En quarante cinq minutes et huit chansons, il était clair que Talk Talk avait réussi son chef d’œuvre. « The colour of spring » a marqué l’apogée commerciale du groupe (il a été disque d’or) mais il a aussi marqué une rupture dans la gestion de leur carrière. A la fin de la tournée 1986 (dont un exemple enthousiasmant est fourni par le DVD Live in Montreux), Talk Talk met un terme définitif à ses apparitions scéniques. De même, à l’exception de la chanson « I don’t believe in you », il refuse de réaliser des vidéos de ses chansons. Or, une maison de disque telle qu’EMI base à cette époque l’essentiel de sa promotion sur sur les clips et les apparitions TV. Dans ces conditions, la promotion de Talk Talk se réduit comme une peau de chagrin à partir de 1986.
Le groupe a suffisamment fait ses preuves pour obtenir d’EMI un budget studio confortable qui permet aux quatre musiciens de construire leur nouveau disque à partir d’un assemblage de bandes en partie improvisées au cours de longues séances d’enregistrement. C’est ainsi que prend forme peu à peu ce qui va devenir le nouvel album de Talk Talk, « Spirit of Eden », qui sort finalement en 1988.
Si la critique l’a encensé encore davantage que « The colour of spring », je dois admettre que je lui ai toujours trouvé un goût d’inachevé et d’excessivement austère. Le groupe y poursuit une quête de la déstructuration et entreprend d’élaborer une musique presque contemplative. Il y manque à mon sens la richesse mélodique des deux albums précédents.
Cette trajectoire lui fait perdre une bonne partie de la fragile audience que la complexification de sa musique lui avait jusque là laissée.
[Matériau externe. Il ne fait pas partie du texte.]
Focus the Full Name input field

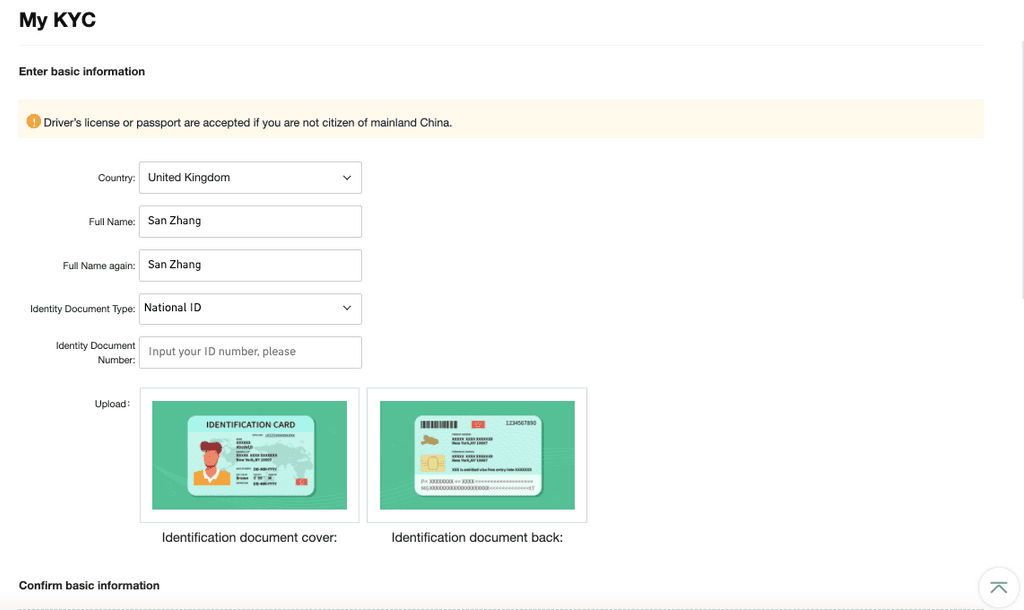click(250, 221)
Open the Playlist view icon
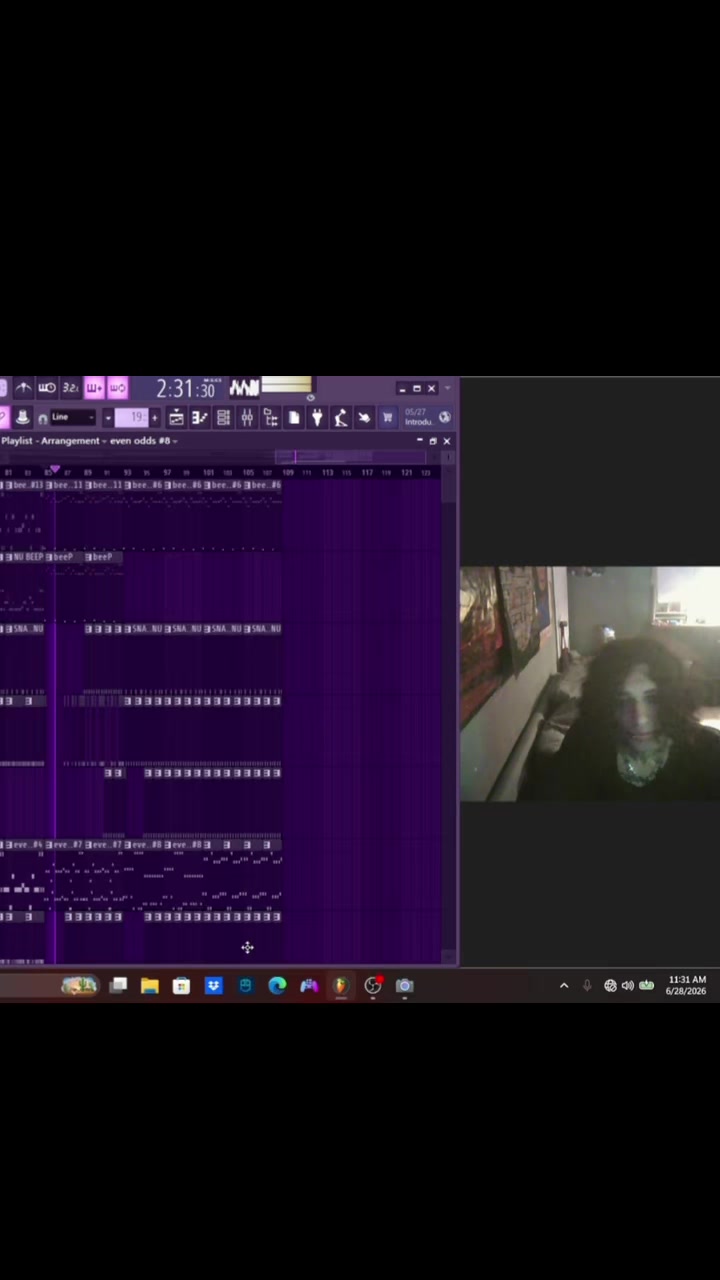Image resolution: width=720 pixels, height=1280 pixels. tap(177, 417)
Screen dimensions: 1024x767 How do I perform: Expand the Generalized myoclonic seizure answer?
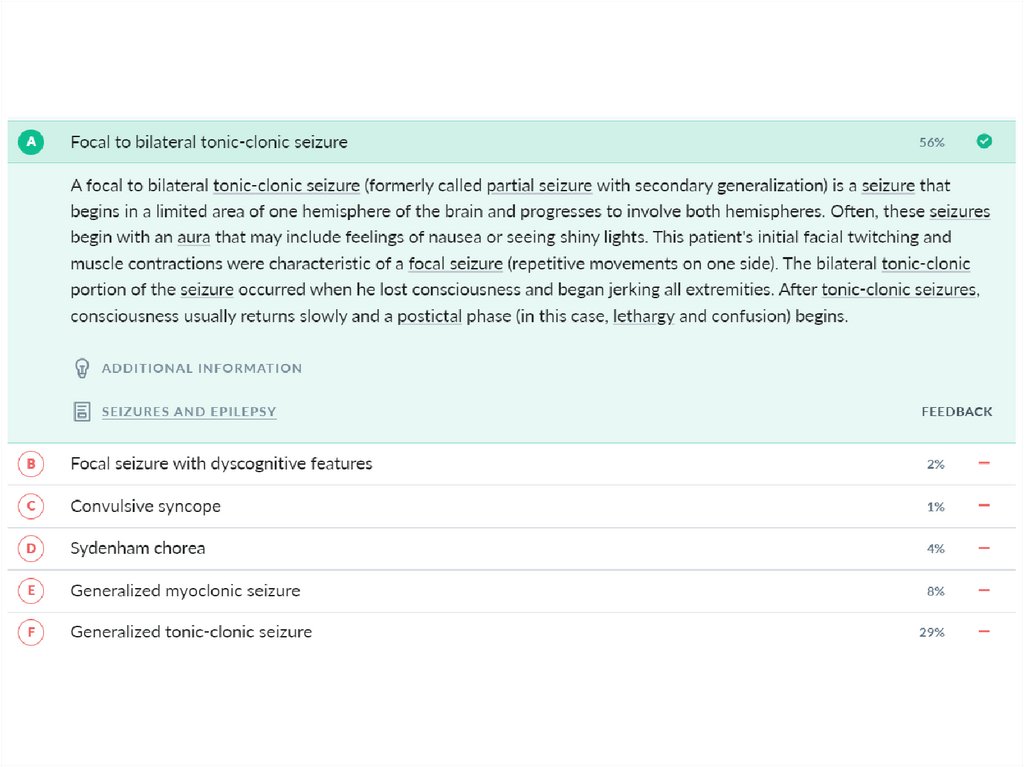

Talk Talk décide alors de changer de maison de disque et de rejoindre Verve, plus habituée à gérer des artistes évoluant en dehors des sentiers battus.
Il y aura encore un dernier album, « Laughing stock » (1991), encore plus déroutant que « Spirit of Eden » et le groupe se séparera.
EMI publiera en 1990 une compilation intitulée « Natural History » qui rencontrera un assez grand succès commercial. La stratégie d’EMI est assez détéstable quoique fort banale dans ce milieu où l’on essaye toujours de presser le citron jusqu’à la dernière goutte, mais le succès de la compilation prouve que Talk Talk a laissé une vraie empreinte sur le public de cette décennie. Dans les années 2010, « Such a shame » a même été reprise par ???? et a connu un certain succès.
Quant à Mark Hollis, il a publié un premier (et dernier) album solo, « Mark Hollis » (1998), dans la même veine que « Laughing stock » et sans rencontrer plus qu’un succès d’estime. Peu après il s’est retiré du monde de la musique, selon ses dires pour se consacrer à sa famille.
Finalement, le seul membre du groupe a avoir su (un peu) rebondir après la fin de l’aventure Talk Talk a été Paul Webb, le bassiste qui, sous le pseudonyme de Rustin Man a publié un album très agréable en duo avec la chanteuse du groupe Portishead.